Como lembra Rochel, “a ‘mãe suficientemente boa’ [conceito cunhado por Winnicott] dará o seu melhor para atender às necessidades da criança, mas também poderá frustrá-la se não conseguir atender imediata ou plenamente todos os seus desejos”. 

“Desde cedo, a criança aprende importantes lições com essas experiências. Ela aprende a lidar com a frustração, a desenvolver resiliência e a encontrar maneiras próprias de resolver problemas e impasses, de acordo com suas capacidades em cada estágio do desenvolvimento”, conta a especialista. Laura já sabe que as ocasiões em que não é possível ter momentos assim com a mãe são temporárias e que, logo menos, elas voltarão a aproveitar os domingos de sol e sair para passear.

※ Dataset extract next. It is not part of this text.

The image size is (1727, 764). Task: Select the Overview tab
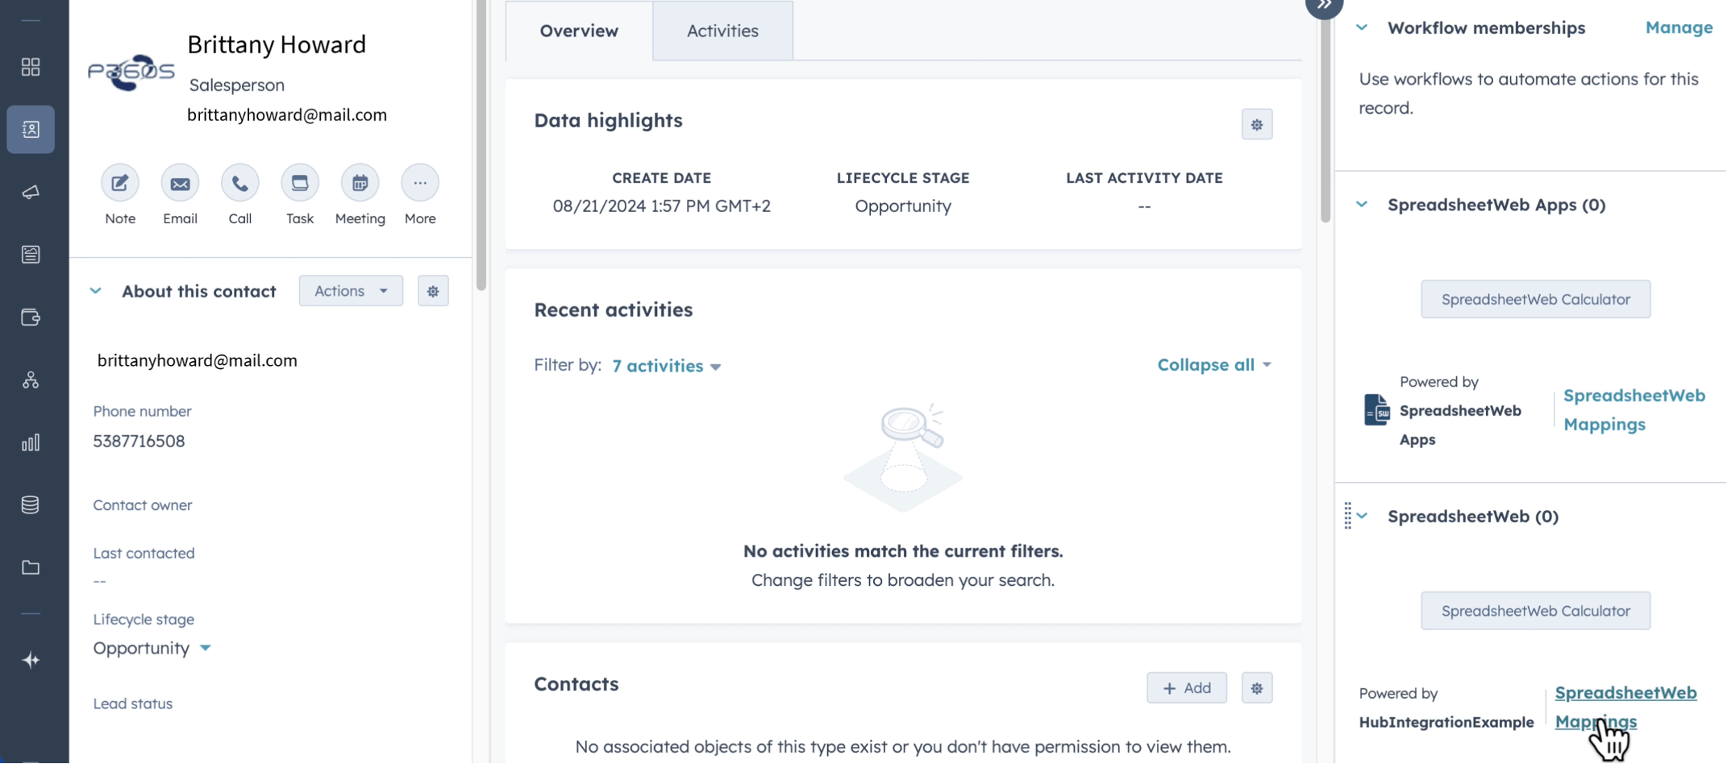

Na casa de Anésia França, é durante as refeições à mesa que ela aproveita para saber como foi o dia dos filhos Davi, 13, e Emanuel, 8, e também para “rir, chorar, reclamar e ser escutado”, conta. Além das refeições conjuntas, jogar videogame ou montar quebra-cabeças, o tempo de qualidade mora nas miudezas de deitar juntos olhando para o teto, aproveitar o aconchego do lar ou cumprir tarefas domésticas. “Meu filho mais velho ajuda com as atividades na casa, o que facilita muitas das vezes bater um papo quando enxuga uma louça, por exemplo.”

Apesar de cada família ter uma dinâmica própria, Rochel lembra que é possível ter tempo de qualidade em atividades simples e ainda aproveitar para explorar e se conectar com a natureza: cultivar plantas e acompanhar o crescimento delas, colecionar sementes e folhas diferentes, usar um binóculo para observar as estrelas à noite, ler livros sobre animais ou paisagens diferentes ao redor do planeta, apreciar a chuva caindo ou fazer piqueniques em dias ensolarados.